I could eat that right now and it is not yet even 11 AM here. Anyway, let’s send this off to Presto Pasta Night, because in Canada it’s going to be cold a lot sooner than here, and they should be well armed for it before it happens.
August 26th, 2008
Today alisonk came to lunch. She is doing a low carbohydrate regime, so I had to whip up some flour-free goodies. For a first course in place of pasta or risotto, we had a mushroom soup. I made the basic soup a day ago because most soups get better for sitting. When I reheated it I added the part that might not have refrigerated well.
As you can see, it is very dark and filled with mushrooms. The following recipe made soup for two.
No Carbohydrate Mushroom Soup
1 pound (.5 kilo) champignon or button mushrooms, cleaned and sliced. stems chopped
2 tablespoons butter
about .75 quart or liter of strong beef broth
salt to taste
heavy cream to taste
In a heavy pot I sautéed the mushrooms in the butter until they were quite browned and almost dried. Then I added the beef broth. I allowed this to cook and cook down several times, adding water to bring it up to level each time. Because I used “Better Than Bouillon” for the broth I added and needed no salt. When the whole thing was thoroughly infused, I poured it into a container and refrigerated it.
Today, a few minutes before I needed it, I warmed it up almost to a simmer and then added heavy cream, stirring it in, until it tasted balanced and rich.

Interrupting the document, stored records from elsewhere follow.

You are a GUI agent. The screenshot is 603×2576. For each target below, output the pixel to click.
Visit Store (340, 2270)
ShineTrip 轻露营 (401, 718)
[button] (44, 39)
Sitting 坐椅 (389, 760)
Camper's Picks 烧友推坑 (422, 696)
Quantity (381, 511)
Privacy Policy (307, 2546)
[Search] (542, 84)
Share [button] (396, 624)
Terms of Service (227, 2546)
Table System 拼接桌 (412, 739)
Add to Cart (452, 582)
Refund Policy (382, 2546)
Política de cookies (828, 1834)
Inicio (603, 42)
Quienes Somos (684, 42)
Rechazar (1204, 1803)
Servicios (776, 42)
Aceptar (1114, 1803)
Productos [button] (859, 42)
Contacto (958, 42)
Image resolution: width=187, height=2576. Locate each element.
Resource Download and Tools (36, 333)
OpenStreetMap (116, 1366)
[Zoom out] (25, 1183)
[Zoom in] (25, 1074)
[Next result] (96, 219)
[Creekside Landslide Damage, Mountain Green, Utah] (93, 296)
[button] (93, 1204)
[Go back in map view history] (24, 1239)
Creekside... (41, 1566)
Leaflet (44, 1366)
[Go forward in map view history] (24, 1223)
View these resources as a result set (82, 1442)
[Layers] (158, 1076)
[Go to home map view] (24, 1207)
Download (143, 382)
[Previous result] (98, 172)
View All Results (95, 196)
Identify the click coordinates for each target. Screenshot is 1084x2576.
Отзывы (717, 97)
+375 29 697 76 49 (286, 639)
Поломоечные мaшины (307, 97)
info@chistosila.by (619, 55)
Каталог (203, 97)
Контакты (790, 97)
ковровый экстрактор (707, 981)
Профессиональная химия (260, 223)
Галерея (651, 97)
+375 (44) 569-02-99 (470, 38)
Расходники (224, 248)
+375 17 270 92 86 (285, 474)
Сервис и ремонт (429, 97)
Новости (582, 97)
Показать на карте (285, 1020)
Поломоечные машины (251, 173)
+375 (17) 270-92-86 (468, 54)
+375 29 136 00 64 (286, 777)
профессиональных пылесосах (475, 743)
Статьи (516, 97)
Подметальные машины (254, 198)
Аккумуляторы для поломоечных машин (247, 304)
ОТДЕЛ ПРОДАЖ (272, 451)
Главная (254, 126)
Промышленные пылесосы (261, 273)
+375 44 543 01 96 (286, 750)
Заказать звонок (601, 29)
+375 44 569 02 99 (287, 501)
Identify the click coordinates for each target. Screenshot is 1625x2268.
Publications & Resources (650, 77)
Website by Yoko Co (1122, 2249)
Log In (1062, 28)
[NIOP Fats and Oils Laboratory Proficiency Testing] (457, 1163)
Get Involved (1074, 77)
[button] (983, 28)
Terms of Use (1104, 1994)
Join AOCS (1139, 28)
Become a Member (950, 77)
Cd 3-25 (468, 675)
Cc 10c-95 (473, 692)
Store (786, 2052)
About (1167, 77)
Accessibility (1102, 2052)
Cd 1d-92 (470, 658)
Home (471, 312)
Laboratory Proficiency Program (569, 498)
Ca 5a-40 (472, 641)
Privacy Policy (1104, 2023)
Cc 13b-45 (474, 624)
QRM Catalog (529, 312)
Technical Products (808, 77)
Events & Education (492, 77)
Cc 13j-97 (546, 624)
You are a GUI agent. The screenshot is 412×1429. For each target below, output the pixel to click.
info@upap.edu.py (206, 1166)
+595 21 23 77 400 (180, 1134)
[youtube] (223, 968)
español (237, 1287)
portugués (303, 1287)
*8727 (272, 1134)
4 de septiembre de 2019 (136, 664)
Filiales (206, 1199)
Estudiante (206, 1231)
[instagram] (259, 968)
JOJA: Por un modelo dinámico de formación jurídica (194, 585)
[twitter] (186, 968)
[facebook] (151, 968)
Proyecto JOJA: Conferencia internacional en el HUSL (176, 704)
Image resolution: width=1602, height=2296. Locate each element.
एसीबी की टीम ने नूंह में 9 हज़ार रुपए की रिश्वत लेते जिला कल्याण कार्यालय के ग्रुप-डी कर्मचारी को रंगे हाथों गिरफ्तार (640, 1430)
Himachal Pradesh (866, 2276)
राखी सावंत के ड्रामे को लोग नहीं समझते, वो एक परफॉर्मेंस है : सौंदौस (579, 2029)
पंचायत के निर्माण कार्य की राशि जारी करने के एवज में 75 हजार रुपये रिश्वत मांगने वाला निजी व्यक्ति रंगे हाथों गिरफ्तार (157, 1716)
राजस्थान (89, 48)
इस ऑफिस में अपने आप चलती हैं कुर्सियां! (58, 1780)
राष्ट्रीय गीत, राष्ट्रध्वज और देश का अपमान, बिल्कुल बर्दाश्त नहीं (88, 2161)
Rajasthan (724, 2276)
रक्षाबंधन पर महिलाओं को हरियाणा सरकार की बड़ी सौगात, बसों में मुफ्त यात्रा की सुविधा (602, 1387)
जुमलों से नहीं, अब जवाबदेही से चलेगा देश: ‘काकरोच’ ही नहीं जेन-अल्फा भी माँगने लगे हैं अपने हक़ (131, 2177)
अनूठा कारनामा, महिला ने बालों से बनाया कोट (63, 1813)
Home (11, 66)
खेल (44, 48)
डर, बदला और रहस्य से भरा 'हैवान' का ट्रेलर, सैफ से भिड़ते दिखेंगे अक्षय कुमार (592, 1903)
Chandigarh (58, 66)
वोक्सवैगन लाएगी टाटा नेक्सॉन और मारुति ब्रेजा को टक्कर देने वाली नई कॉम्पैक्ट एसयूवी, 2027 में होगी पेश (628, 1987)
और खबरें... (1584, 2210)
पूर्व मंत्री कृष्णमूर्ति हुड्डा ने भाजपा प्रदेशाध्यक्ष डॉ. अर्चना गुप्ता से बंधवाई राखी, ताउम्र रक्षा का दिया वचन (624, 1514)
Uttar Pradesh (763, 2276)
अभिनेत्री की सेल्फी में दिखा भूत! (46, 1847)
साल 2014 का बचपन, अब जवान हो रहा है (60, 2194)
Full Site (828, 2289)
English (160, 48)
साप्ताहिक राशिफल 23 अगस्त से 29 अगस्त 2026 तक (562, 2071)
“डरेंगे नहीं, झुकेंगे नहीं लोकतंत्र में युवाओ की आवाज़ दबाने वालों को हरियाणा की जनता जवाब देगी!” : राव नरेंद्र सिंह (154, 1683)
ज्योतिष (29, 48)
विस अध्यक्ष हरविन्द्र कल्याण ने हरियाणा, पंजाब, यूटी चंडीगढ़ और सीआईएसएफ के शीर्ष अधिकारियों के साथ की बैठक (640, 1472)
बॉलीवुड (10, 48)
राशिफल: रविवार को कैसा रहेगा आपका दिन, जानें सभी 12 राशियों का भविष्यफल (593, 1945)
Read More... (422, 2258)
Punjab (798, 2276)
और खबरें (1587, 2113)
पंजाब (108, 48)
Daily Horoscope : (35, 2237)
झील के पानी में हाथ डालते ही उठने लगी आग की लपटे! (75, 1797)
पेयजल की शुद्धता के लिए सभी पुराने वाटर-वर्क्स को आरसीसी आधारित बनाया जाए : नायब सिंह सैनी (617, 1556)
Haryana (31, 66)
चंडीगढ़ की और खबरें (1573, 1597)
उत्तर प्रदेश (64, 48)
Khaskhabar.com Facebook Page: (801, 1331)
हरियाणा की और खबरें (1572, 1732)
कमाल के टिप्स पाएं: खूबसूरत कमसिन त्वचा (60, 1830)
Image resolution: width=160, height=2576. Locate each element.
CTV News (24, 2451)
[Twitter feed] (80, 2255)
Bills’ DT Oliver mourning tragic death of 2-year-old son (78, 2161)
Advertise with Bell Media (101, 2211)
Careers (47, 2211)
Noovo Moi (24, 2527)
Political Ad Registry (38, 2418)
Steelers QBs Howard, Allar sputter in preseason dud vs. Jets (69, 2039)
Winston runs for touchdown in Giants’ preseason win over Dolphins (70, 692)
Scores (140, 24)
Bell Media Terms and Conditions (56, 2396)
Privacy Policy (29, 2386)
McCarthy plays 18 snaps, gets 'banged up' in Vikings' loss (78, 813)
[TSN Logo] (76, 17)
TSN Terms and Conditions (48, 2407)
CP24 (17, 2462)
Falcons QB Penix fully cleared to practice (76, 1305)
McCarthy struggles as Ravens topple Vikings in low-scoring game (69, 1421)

I ladled it into two deep bowl/cups and this is what happened.
The verdict was “Good!”
For main course, or secondo, we ate Pollo fra Diavolo from this page.
With it we ate a cabbage dish from Puglia that I once had made into a pasta, but today served it as it was meant to be. Because there is no chance at bread, pasta or dessert, I changed the fat used from oil to duck fat, but it will be good without it if you are not as lucky as we are.
Cavolo Pugliese or Pugliese cabbage
This would have been enough for four people normally, but this was a slender menu indeed.
about 3 cups of slivered fresh cabbage
2 small hot red peppers peperoncini
about 2 tablespoons oil or fat
salt to taste
5 cherry tomatoes, quartered
Heat a big frying pan with the fat you will use. Crumble the pepper into it (or take a pinch from a jar of crushed red pepper.) Add the cabbage and toss it about a bit to get the fat distributed. Continue to cook it, stirring once in a while, until some of the edges start to brown and there are no really hard parts left. Add about 1/2 teaspoon or a decent sized pinch of salt, stir and taste. Add salt until it seems right to you. Toss in the tomato pieces and stir until they wilt a bit. Serve.
I had prepared a salad, but there was no room left for it. We had eaten well.